Today is great! Bit of a blip last week, few off days, not totally certain why but I did start a new vial of the vaccine, that's the only thing I can figure. 

I'm still kinda in cautious-optimism mode but fingers crossed.


----------



## pmitra0123

What kind of blip? Like what do you mean?


----------



## Jay Woodman

Tyler Wilson said:


> Hey Everyone,
> I also took the SSI treatment. I have been Crohn's free now for 3 years. I battled Crohn's for 5 years before starting the SSI treatment. I would strongly encourage anyone struggling with this disease to look into trial. Pass the word.
> 
> Trevor,
> Hope it work as well for you as it did for me. Any questions don't hesitate to ask.
> 
> 
> Tyler


  I have Perianal Crohns with abscesses,fistulas & now setons. I was wondering if any SSI participants have had perianal fistulas & if so has there been any success with closing the fistulas?


----------



## Tyler Wilson

Jay,
Yes there has been one patient that I know of that had fistulas as a result of her Crohn's disease. She is currently free from Crohn's and the fistulas have gone completely.


----------



## Tyler Wilson

Trevor,
How many mg of the SSI are you taking?


----------



## Trevor

I've maxed out around .14 and seem to be holding steady with that. 

Blip meaning I didn't feel as well. It's hard to quantify, unfortunately.

I actually ate breakfast and went to work IN THE SAME DAY today. That's a minor miracle right there.


----------



## Tyler Wilson

That's good. I was at .12 as a max.


----------



## Wendsjoy

Hey All! Sorry it's been so long since I have updated...
I have been doing better  finally! It hasn't been as up and down lately. I have been feeling pretty much the same everyday. I have had several days in a row of only one BM and feeling pretty good. My fissure is actually healing, already! Usually that takes forever! I am still cautiously optimistic, but this is the most improvement I have seen. Ever. I even ate a fast food burger, just to see if it's a fluke that i have been doing so well, and I was totally fine the next day! I would usually be very sick, but I wasn't. 
I am still feeling some pain and bloating and sometimes I do have worse diarrhea. My BM's are still not 'normal', but things are looking up! 
Now on to week 5!


----------



## David

Great news Wendsjoy!  Fingers remain crossed for you


----------



## Trevor

I cut my thumb the other day and was shocked at how fast and how clean it healed. Macrophages are pretty nifty little things, apparently.

Hopefully same goes for your fissure, Wendsjoy.


----------



## bees

I'm back in Vancouver for my 2nd visit, have been deemed a 'responder' to the drug and will be taking it for another 2 months.

Still feeling great!


----------



## rollinstone

Man I hope this thing becomes avail globally real soon!


----------



## Tyler Wilson

That's awesome bees


----------



## Bareket

Hi All- So excited for you, this sounds like a great drug.

It seems that Qu is pushing for a Compassionate Use indication from the FDA. If they get this, they can fast track the drug through FDA approval. 
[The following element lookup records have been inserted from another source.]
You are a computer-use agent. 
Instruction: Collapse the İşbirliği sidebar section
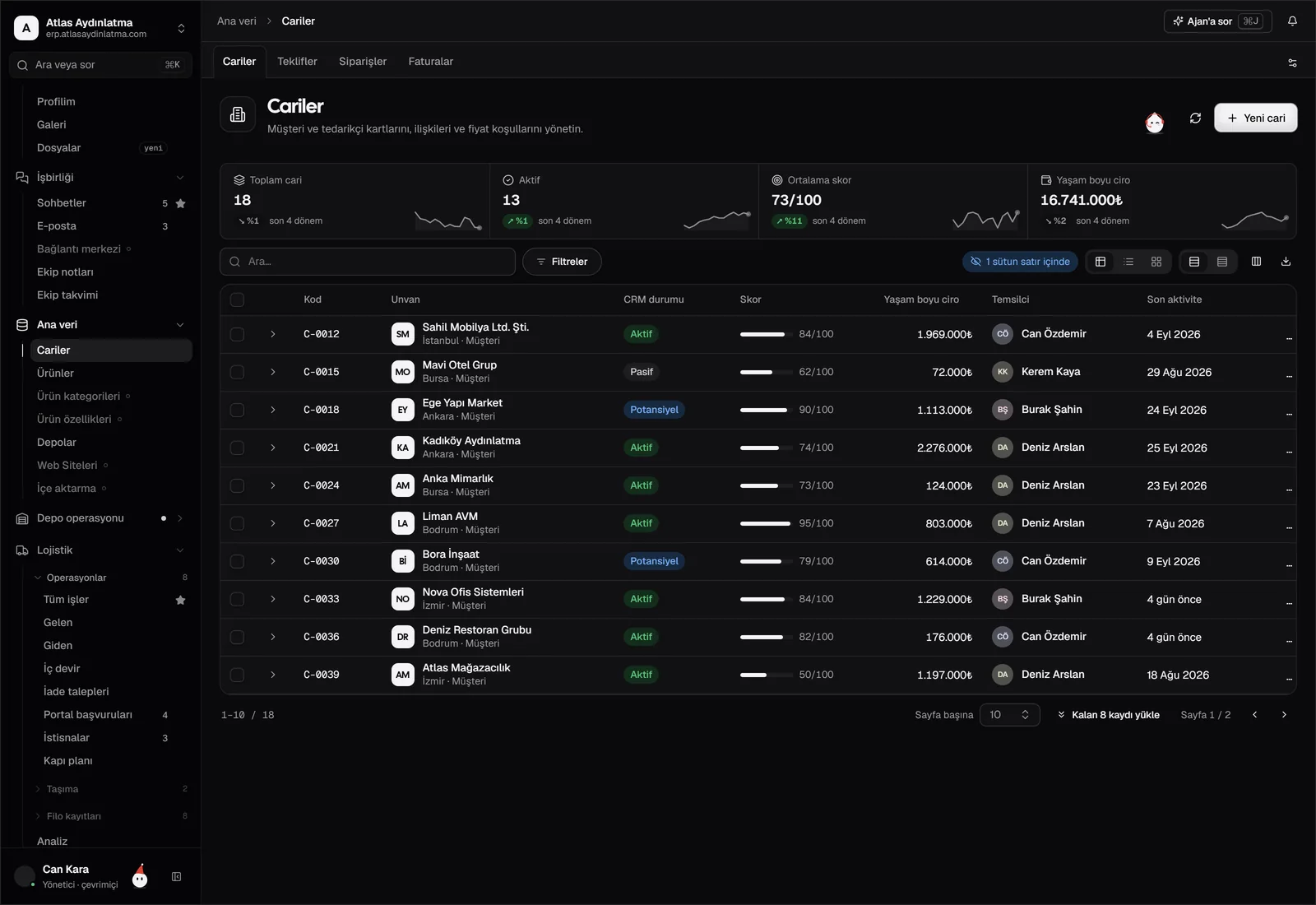tap(180, 178)
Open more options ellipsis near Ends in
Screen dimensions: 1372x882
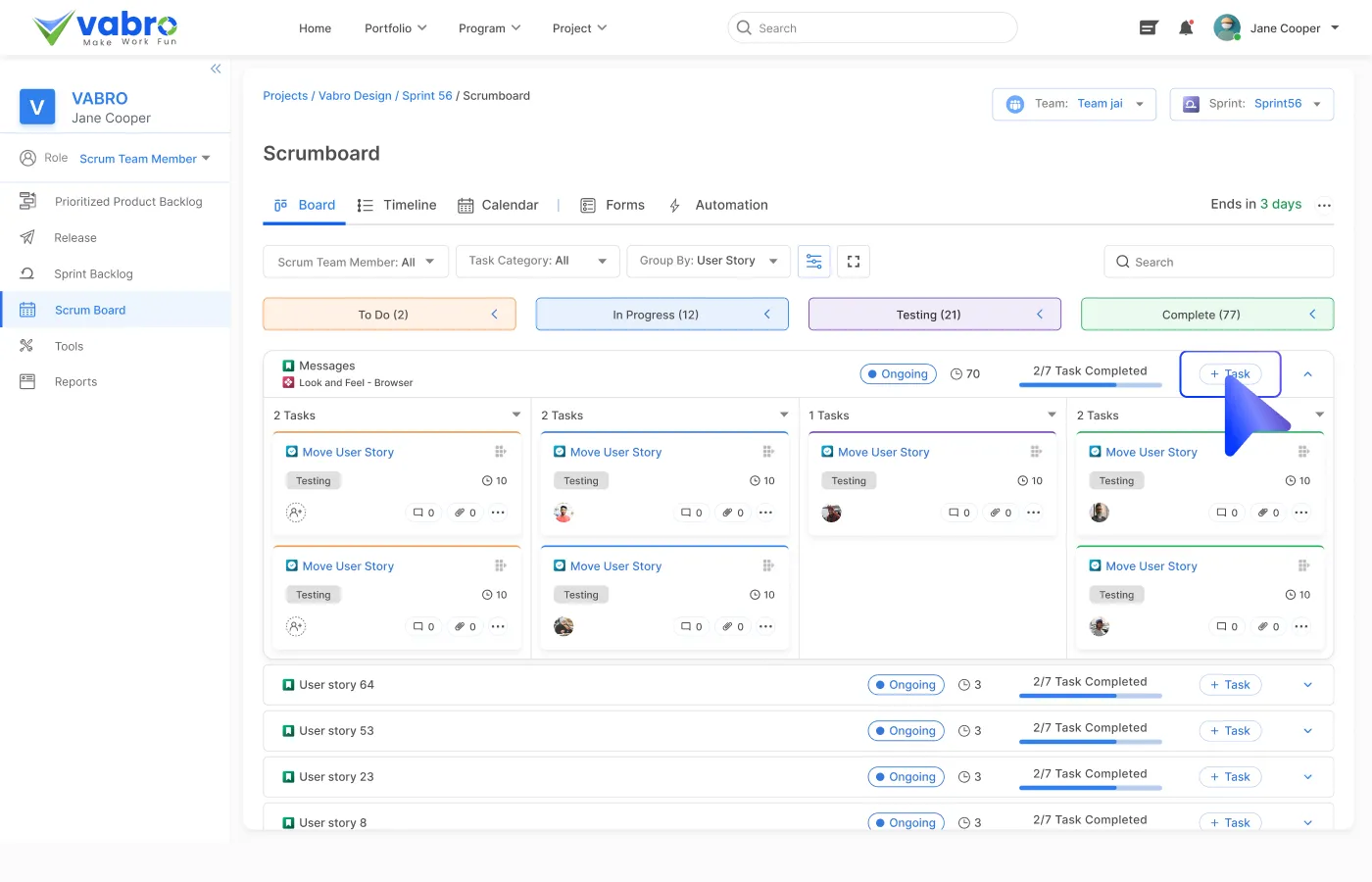pos(1324,206)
http://www.reuters.com/article/2014/04/28/idUSnMKWgGjK4a+1d4+MKW20140428

I don't have any inside information, just what I gleaned from the internet. But as it can take years to get drugs approved by the FDA, getting the Compassionate use indication would be a great thing. All the work Trevor, Wednesjoy, Bees, Tzvia and other are doing to participate in this study will really help this cause. I hope this pans out to be great and that all of you can have access if you want it.


----------



## David

Barekat, where did you read that Qu is pushing for compassionate use for the FDA to get fast tracked?  I read the article you linked, but didn't see that there.

Thanks!


----------



## Bareket

Hi David, didn't read it. But given the name of their program and presentation poster it all fits. I work for a Pharma company and this is just the kind of thing that help fast track FDA approval. Here is information on Compassionate Use: 
http://www.fda.gov/ForConsumers/ByA...es/AccesstoInvestigationalDrugs/ucm176098.htm

Maybe it's just wishful thinking on my part. But I'm just really hopeful that this drug doesn't languish in the really tough and sometimes illogical FDA approval process.


----------



## David

Ah, I see.

We're a ways off from that, but hopefully all goes so well that we can indeed get SSI fast tracked   If the results from this trial and the phase III trial are good, god knows I'll be doing everything I can to help it get fast tracked


----------



## Reef08

Those of you on SSI, have you noticed any beneficial side effects on other problems like acne, food intolerances, seasonal allergies, etc?


----------



## Trevor

I haven't gotten any allergies/hay fever this year yet. Usually around this time I'd be a mess for a few weeks. Or since my late teens thats the case. I don't remember having allergies as a kid.

Acne no, but I've been on and now almost off Pred so may have been hard to tell.

And food intolerances, maybe. My food and digestion issues have improved greatly from January to now but they were improving when I wasn't on the SSI as well.


----------



## David

How are you feeling Trevor?  Anything to update in that regard?


----------



## Trevor

Today, pretty awful, haha. It seems like once a week-ish I have a much worse day or two.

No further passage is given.